Aim of the task> From the records below, copy each line that has the word "agent" in it.

Provided material>
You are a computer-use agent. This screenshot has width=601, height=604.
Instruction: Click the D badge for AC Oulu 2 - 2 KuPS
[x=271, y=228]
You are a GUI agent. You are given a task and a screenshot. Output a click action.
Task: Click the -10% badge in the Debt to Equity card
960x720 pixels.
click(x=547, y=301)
* * *
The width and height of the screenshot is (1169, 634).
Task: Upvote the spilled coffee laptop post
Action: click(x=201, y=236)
==
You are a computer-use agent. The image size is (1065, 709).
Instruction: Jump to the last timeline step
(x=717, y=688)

Solution>
You are a computer-use agent. This screenshot has width=601, height=604.
You are a GUI agent. You are given a task and a screenshot. Output a click action.
You are a computer-use agent. The image size is (1065, 709).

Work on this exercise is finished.